Tried compute_61,sm_61 but get the same error. Does the above code run ok for anyone else with a Pascal architecture, i.e. does err = cudaMemPrefetchAsync(data, in.size() * sizeof(int), 0, 0) return 0?
It’s frustrating as I have a large object orientated project that depends heavily on managed memory being fast, and the changes under CUDA 8.0 / Pascal have reduced performance back to CPU speed because the memory is not being pre-cached on the GPU. I’m facing a big redesign to avoid managed memory if this can’t be resolved which fills like a big step backwards. It would have been nice if NVidia had made the new managed memory approach backward compatible in sense of not breaking existing code efficiency - I shouldn’t have to rewrite code to use cudaMemPrefetchAsync everywhere just by a version increase of CUDA. It should be a configurable option of ManagedMemory at the point of allocation of whether it is pre-cached on the GPU or not.
Given the error is not occurring on another Pascal set up. does anyone know how to proceed in this circumstance? i.e. is this likely a configuration problem with Windows 10 and the GTX 1080 or a bad driver (I’m using latest drivers for the 1080)?
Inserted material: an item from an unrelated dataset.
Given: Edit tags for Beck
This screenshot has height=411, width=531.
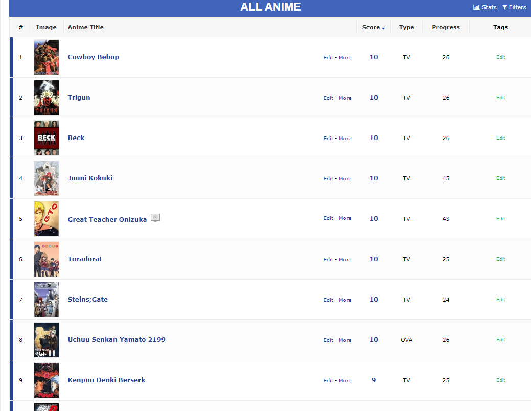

What happens if you leave out the cudaSetDevice(0) call?
Also I notice that you never check the err variable. That seems to suggest you’ve been running a debug build in the debugger. What happens if you add error checking code and run a release build without a debugger attached?
The plot thickens…I’ve now got a Titan X Pascal running on a Alienware Amplifier with the laptop. Same error 10 occurs with managed memory. Again using latest NVidia drivers.
it is a BUG of NVIDIA on Windows Systems witch occurs with PASCAL architecture.
I know this since a few days, but could not write it here because i was on vacation without internet connection.
For details see the comments of: https://devblogs.nvidia.com/parallelforall/unified-memory-cuda-beginners/
where Mark Harris from NVIDIA confirms the Bug. It should be corrected with CUDA 9. He also tells that it should be communicated to Microsoft to help the caus. But i don’t found a suitable Microsoft Bug Report Page till now.
Thanks, Nvidia confirmed this as well on my bug report. It is pretty frustrating that NVidia released CUDA 8.0 and the new managed memory framework without even bothering to test it on a Windows box. Especially annoying given the CUDA blog is raving about how great the new managed memory framework is - it was great until CUDA 8.0 broke it.
Managed memory worked perfectly before CUDA 8.0 and because of this bug I had to abandon managed memory and write tons of conversion routines to take c++ objects from cpu to gpu costing me about 2 weeks of development time.
Please NVidia can you test CUDA 9.0 properly before you release??
i am impaired by this bug since 7 months. 2 months i tried to fix it before i reported it as a bug.
But first with the parrallel for all post of Mark Harris i could be sure it is a bug. Nobody posted it anywhere. Only stupid questions if i am sure to have only one graphic card in my system.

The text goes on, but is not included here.